(Beginning of AVAILABLE RECORDS)
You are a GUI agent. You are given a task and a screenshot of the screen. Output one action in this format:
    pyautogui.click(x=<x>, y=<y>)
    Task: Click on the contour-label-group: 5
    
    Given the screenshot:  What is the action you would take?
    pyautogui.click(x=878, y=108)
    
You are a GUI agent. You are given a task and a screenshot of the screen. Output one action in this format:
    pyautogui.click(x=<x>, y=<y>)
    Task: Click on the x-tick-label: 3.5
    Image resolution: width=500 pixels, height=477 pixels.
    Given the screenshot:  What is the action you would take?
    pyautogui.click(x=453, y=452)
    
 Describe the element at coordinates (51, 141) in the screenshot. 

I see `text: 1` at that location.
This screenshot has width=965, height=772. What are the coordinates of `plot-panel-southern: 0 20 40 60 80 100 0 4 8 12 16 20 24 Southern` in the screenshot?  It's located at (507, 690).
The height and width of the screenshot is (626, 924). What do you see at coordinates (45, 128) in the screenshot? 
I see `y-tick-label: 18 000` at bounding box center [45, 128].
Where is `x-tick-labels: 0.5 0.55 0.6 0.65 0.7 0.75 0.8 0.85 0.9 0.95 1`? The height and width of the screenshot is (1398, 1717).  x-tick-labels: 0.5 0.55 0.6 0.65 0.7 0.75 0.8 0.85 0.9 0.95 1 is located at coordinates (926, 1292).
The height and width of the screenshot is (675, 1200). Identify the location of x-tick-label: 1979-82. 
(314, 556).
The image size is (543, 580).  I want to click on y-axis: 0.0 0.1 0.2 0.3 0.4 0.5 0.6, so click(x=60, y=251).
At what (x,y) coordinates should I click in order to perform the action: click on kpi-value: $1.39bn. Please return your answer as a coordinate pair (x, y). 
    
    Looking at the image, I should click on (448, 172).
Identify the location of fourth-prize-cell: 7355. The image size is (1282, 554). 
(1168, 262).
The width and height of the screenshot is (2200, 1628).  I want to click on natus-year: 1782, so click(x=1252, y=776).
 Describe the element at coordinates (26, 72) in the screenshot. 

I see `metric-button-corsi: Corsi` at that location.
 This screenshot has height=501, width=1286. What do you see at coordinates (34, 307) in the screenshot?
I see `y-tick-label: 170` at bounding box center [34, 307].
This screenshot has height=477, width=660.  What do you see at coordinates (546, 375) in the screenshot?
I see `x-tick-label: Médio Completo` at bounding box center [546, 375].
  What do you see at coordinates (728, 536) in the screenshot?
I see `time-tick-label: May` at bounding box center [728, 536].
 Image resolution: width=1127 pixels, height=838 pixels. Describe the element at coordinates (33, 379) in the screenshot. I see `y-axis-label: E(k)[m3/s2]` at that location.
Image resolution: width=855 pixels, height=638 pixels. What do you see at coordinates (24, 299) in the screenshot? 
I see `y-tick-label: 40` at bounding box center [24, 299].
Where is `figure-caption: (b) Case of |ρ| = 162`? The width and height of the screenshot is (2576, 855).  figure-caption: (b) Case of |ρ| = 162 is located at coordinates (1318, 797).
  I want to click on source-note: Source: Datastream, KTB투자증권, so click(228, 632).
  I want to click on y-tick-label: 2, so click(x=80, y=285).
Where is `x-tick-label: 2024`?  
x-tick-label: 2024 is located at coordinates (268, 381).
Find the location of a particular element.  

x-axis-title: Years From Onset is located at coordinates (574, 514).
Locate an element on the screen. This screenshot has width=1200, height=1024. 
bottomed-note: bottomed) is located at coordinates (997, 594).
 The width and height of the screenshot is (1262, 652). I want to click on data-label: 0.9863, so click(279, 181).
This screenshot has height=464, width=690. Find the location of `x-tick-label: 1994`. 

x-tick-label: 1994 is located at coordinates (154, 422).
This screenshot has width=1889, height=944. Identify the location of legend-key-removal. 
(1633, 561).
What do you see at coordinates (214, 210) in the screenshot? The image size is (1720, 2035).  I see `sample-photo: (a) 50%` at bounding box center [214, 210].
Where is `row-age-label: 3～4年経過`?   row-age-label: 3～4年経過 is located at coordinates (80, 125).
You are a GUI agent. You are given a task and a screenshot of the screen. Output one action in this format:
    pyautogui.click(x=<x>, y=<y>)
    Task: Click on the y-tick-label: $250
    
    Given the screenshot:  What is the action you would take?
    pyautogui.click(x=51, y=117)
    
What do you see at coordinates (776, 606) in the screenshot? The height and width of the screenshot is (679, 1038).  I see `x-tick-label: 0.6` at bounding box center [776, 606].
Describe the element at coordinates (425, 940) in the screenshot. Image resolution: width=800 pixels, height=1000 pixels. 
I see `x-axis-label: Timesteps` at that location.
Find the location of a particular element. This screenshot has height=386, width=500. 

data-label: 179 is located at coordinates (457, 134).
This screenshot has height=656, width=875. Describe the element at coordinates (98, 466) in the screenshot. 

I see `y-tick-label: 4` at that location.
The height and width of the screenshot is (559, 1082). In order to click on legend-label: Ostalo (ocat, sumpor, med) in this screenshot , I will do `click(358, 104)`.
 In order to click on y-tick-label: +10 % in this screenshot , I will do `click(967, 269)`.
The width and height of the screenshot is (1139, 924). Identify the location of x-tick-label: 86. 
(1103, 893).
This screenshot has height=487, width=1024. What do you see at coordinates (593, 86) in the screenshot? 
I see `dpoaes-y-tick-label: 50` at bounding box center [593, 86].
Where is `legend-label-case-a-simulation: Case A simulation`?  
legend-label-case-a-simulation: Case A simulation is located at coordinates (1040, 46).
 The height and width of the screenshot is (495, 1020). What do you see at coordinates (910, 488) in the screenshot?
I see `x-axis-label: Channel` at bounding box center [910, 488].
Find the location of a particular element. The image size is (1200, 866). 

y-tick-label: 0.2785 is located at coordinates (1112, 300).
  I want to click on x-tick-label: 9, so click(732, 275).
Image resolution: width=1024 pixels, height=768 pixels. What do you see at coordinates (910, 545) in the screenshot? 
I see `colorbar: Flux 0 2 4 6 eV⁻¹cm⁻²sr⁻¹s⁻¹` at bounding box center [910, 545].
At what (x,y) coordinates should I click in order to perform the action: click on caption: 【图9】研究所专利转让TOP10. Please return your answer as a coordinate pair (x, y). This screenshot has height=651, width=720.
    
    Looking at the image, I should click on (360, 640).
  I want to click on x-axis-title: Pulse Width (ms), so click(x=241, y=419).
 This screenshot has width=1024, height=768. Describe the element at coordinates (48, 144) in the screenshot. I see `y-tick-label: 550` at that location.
(End of AVAILABLE RECORDS)
# THE TASK
Rewrite the whole listing above, substituting "GUI agent" with "desktop assistant" wherever it occurs and keeping everything else the same.

# EXERCISE SOLUTION
You are a desktop assistant. You are given a task and a screenshot of the screen. Output one action in this format:
    pyautogui.click(x=<x>, y=<y>)
    Task: Click on the contour-label-group: 5
    
    Given the screenshot:  What is the action you would take?
    pyautogui.click(x=878, y=108)
    
You are a desktop assistant. You are given a task and a screenshot of the screen. Output one action in this format:
    pyautogui.click(x=<x>, y=<y>)
    Task: Click on the x-tick-label: 3.5
    Image resolution: width=500 pixels, height=477 pixels.
    Given the screenshot:  What is the action you would take?
    pyautogui.click(x=453, y=452)
    
 Describe the element at coordinates (51, 141) in the screenshot. 

I see `text: 1` at that location.
This screenshot has width=965, height=772. What are the coordinates of `plot-panel-southern: 0 20 40 60 80 100 0 4 8 12 16 20 24 Southern` in the screenshot?  It's located at (507, 690).
The height and width of the screenshot is (626, 924). What do you see at coordinates (45, 128) in the screenshot? 
I see `y-tick-label: 18 000` at bounding box center [45, 128].
Where is `x-tick-labels: 0.5 0.55 0.6 0.65 0.7 0.75 0.8 0.85 0.9 0.95 1`? The height and width of the screenshot is (1398, 1717).  x-tick-labels: 0.5 0.55 0.6 0.65 0.7 0.75 0.8 0.85 0.9 0.95 1 is located at coordinates (926, 1292).
The height and width of the screenshot is (675, 1200). Identify the location of x-tick-label: 1979-82. 
(314, 556).
The image size is (543, 580).  I want to click on y-axis: 0.0 0.1 0.2 0.3 0.4 0.5 0.6, so click(x=60, y=251).
At what (x,y) coordinates should I click in order to perform the action: click on kpi-value: $1.39bn. Please return your answer as a coordinate pair (x, y). 
    
    Looking at the image, I should click on (448, 172).
Identify the location of fourth-prize-cell: 7355. The image size is (1282, 554). 
(1168, 262).
The width and height of the screenshot is (2200, 1628).  I want to click on natus-year: 1782, so click(x=1252, y=776).
 Describe the element at coordinates (26, 72) in the screenshot. 

I see `metric-button-corsi: Corsi` at that location.
 This screenshot has height=501, width=1286. What do you see at coordinates (34, 307) in the screenshot?
I see `y-tick-label: 170` at bounding box center [34, 307].
This screenshot has height=477, width=660.  What do you see at coordinates (546, 375) in the screenshot?
I see `x-tick-label: Médio Completo` at bounding box center [546, 375].
  What do you see at coordinates (728, 536) in the screenshot?
I see `time-tick-label: May` at bounding box center [728, 536].
 Image resolution: width=1127 pixels, height=838 pixels. Describe the element at coordinates (33, 379) in the screenshot. I see `y-axis-label: E(k)[m3/s2]` at that location.
Image resolution: width=855 pixels, height=638 pixels. What do you see at coordinates (24, 299) in the screenshot? 
I see `y-tick-label: 40` at bounding box center [24, 299].
Where is `figure-caption: (b) Case of |ρ| = 162`? The width and height of the screenshot is (2576, 855).  figure-caption: (b) Case of |ρ| = 162 is located at coordinates (1318, 797).
  I want to click on source-note: Source: Datastream, KTB투자증권, so click(228, 632).
  I want to click on y-tick-label: 2, so click(x=80, y=285).
Where is `x-tick-label: 2024`?  
x-tick-label: 2024 is located at coordinates (268, 381).
Find the location of a particular element.  

x-axis-title: Years From Onset is located at coordinates (574, 514).
Locate an element on the screen. This screenshot has width=1200, height=1024. 
bottomed-note: bottomed) is located at coordinates (997, 594).
 The width and height of the screenshot is (1262, 652). I want to click on data-label: 0.9863, so click(279, 181).
This screenshot has height=464, width=690. Find the location of `x-tick-label: 1994`. 

x-tick-label: 1994 is located at coordinates (154, 422).
This screenshot has width=1889, height=944. Identify the location of legend-key-removal. 
(1633, 561).
What do you see at coordinates (214, 210) in the screenshot? The image size is (1720, 2035).  I see `sample-photo: (a) 50%` at bounding box center [214, 210].
Where is `row-age-label: 3～4年経過`?   row-age-label: 3～4年経過 is located at coordinates (80, 125).
You are a desktop assistant. You are given a task and a screenshot of the screen. Output one action in this format:
    pyautogui.click(x=<x>, y=<y>)
    Task: Click on the y-tick-label: $250
    
    Given the screenshot:  What is the action you would take?
    pyautogui.click(x=51, y=117)
    
What do you see at coordinates (776, 606) in the screenshot? The height and width of the screenshot is (679, 1038).  I see `x-tick-label: 0.6` at bounding box center [776, 606].
Describe the element at coordinates (425, 940) in the screenshot. Image resolution: width=800 pixels, height=1000 pixels. 
I see `x-axis-label: Timesteps` at that location.
Find the location of a particular element. This screenshot has height=386, width=500. 

data-label: 179 is located at coordinates (457, 134).
This screenshot has height=656, width=875. Describe the element at coordinates (98, 466) in the screenshot. 

I see `y-tick-label: 4` at that location.
The height and width of the screenshot is (559, 1082). In order to click on legend-label: Ostalo (ocat, sumpor, med) in this screenshot , I will do `click(358, 104)`.
 In order to click on y-tick-label: +10 % in this screenshot , I will do `click(967, 269)`.
The width and height of the screenshot is (1139, 924). Identify the location of x-tick-label: 86. 
(1103, 893).
This screenshot has height=487, width=1024. What do you see at coordinates (593, 86) in the screenshot? 
I see `dpoaes-y-tick-label: 50` at bounding box center [593, 86].
Where is `legend-label-case-a-simulation: Case A simulation`?  
legend-label-case-a-simulation: Case A simulation is located at coordinates (1040, 46).
 The height and width of the screenshot is (495, 1020). What do you see at coordinates (910, 488) in the screenshot?
I see `x-axis-label: Channel` at bounding box center [910, 488].
Find the location of a particular element. The image size is (1200, 866). 

y-tick-label: 0.2785 is located at coordinates (1112, 300).
  I want to click on x-tick-label: 9, so click(732, 275).
Image resolution: width=1024 pixels, height=768 pixels. What do you see at coordinates (910, 545) in the screenshot? 
I see `colorbar: Flux 0 2 4 6 eV⁻¹cm⁻²sr⁻¹s⁻¹` at bounding box center [910, 545].
At what (x,y) coordinates should I click in order to perform the action: click on caption: 【图9】研究所专利转让TOP10. Please return your answer as a coordinate pair (x, y). This screenshot has height=651, width=720.
    
    Looking at the image, I should click on (360, 640).
  I want to click on x-axis-title: Pulse Width (ms), so click(x=241, y=419).
 This screenshot has width=1024, height=768. Describe the element at coordinates (48, 144) in the screenshot. I see `y-tick-label: 550` at that location.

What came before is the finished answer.